State how many lines of the data below contain the string "Instruction", with case counting. Reply with the number alone.

Records contained in a dataset
*-*-*

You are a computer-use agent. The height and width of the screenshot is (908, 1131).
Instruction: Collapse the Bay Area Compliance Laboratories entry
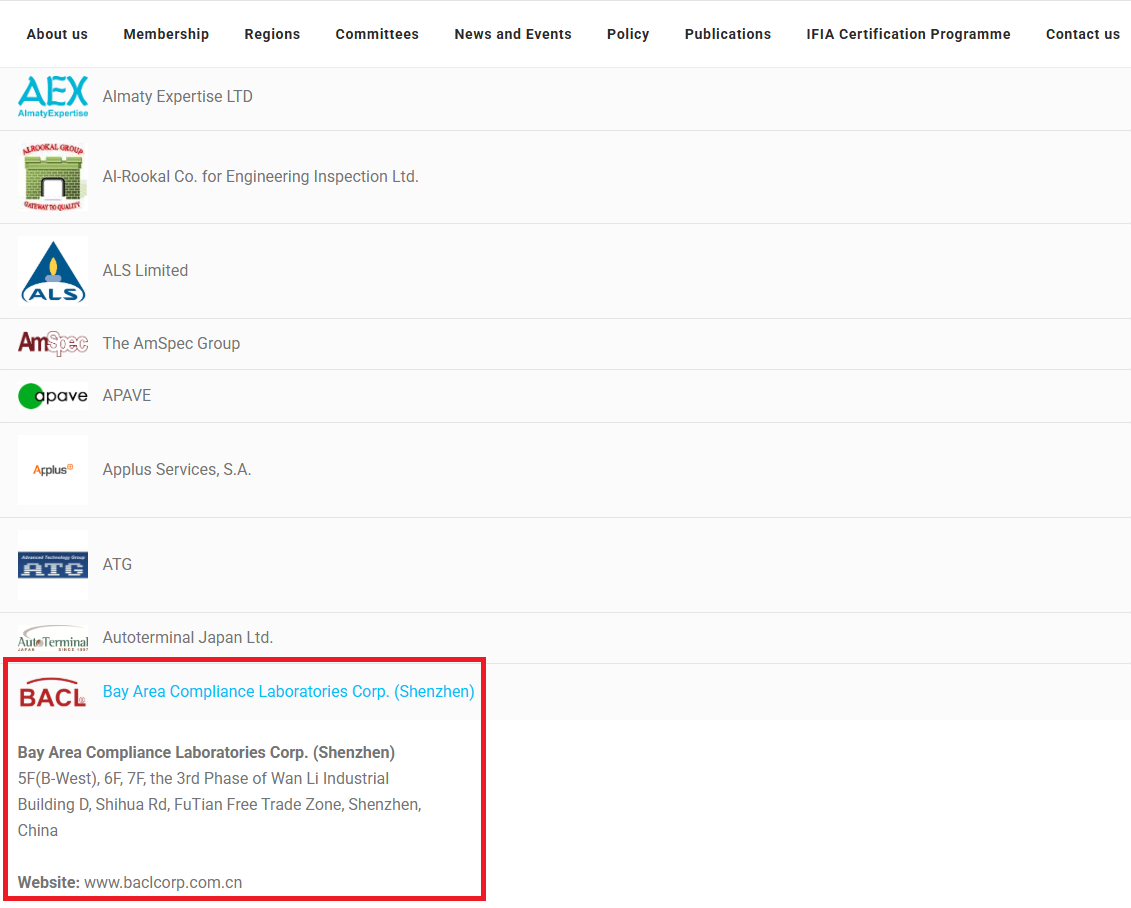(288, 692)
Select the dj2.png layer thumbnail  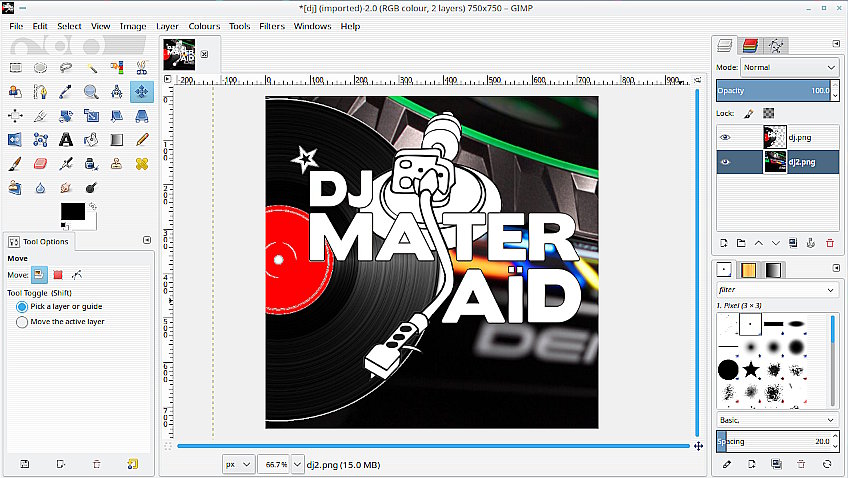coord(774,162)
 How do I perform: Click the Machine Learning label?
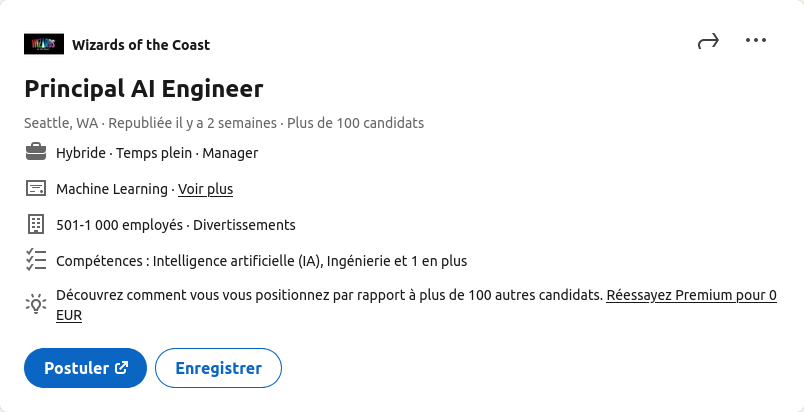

*-*-*

Answer to this task
1